Patients diagnosed with locally advanced very low rectal cancer were chosen to participate in a comprehensive neoadjuvant therapy (TNT) protocol. This treatment regimen consisted of preoperative fractionated radiotherapy (5×7Gy) combined with 6 cycles of CAPOX chemotherapy and enverolimab. For patients who achieved clinical complete response (cCR) or near-clinical complete response (ncCR) after undergoing TNT, an organ-preserving strategy involving local full-thickness resection was implemented.

Detailed Description

Locally advanced very low rectal cancer poses significant challenges in rectal cancer treatment. Presently, the prevailing approach in clinical practice involves neoadjuvant chemoradiotherapy in conjunction with total mesorectal excision (TME). Historically, abdominoperineal resection (APR) has been the conventional surgical procedure for managing locally advanced very low rectal cancer. However, the long-term presence of a colostomy following an abdominoperineal resection (APR) significantly impacts the quality of life for patients. Additionally, studies have revealed that 11.8-22% of rectal cancer patients who underwent APR after neoadjuvant chemoradiotherapy (nCRT) achieved a pathological complete response (pCR). Conversely, 11-52% of patients with pCR after nCRT for rectal cancer ultimately underwent APR surgery. Intersphincter resection (ISR) offers a highly beneficial surgical approach that preserves the anal sphincter, particularly for individuals with locally advanced very low rectal cancer. The patient's postoperative quality of life was significantly affected by severe low anterior resection syndrome (LARS), sexual dysfunction, and voiding dysfunction.

This study represents an exploratory phase II clinical trial in which patients diagnosed with locally advanced very low rectal cancer were chosen to undergo a total neoadjuvant therapy (TNT) regimen. This regimen consisted of preoperative fractionated radiotherapy (5×7Gy) combined with 6 cycles of CAPOX chemotherapy and enverolimab.

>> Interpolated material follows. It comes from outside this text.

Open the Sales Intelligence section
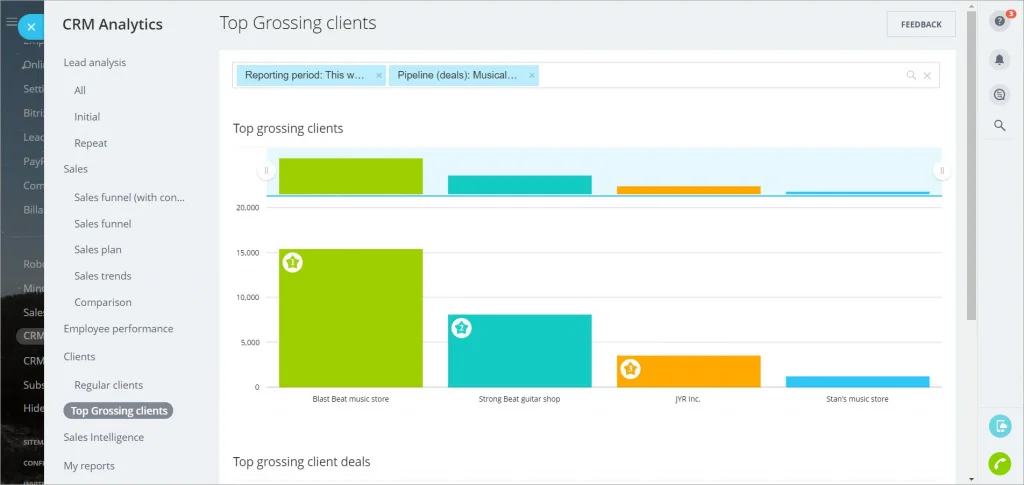This screenshot has width=1024, height=485. (x=103, y=437)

For patients who achieved clinical complete response (cCR) or near-clinical complete response (ncCR) after undergoing TNT, an organ-preserving strategy involving local full-thickness resection was implemented. Patients who achieve non-clinical complete response are subjected to traditional TME surgery.

This study aims to investigate the effectiveness and safety of organ preservation using the local resection approach in patients with locally advanced very low rectal cancer. By implementing this approach, the study aims to improve the quality of life for patients who achieve pathological complete response (pCR), thereby avoiding the need for conventional abdominoperineal resection (APR) and intersphincteric resection (ISR) procedures. Additionally, this study aims to address the issue of local regrowth associated with the "watch & wait" strategy and propose a novel treatment strategy for rectal-sparing surgery in patients with locally advanced very low rectal cancer.

Conditions

Rectal Cancer

Study Design

• Allocation Method: NA
• Intervention Model: SINGLE_GROUP
• Primary Study Purpose: TREATMENT
• Blinding Strategy: NONE

Study Groups

split-course hypofraction radiotherapy plus CAPOX and Envafolimab followed by local excision

Patients diagnosed with locally advanced very low rectal cancer were chosen to undergo a total neoadjuvant therapy (TNT) regimen. This regimen consisted of preoperative fractionated radiotherapy (5×7Gy) combined with 6 cycles of CAPOX chemotherapy and enverolimab.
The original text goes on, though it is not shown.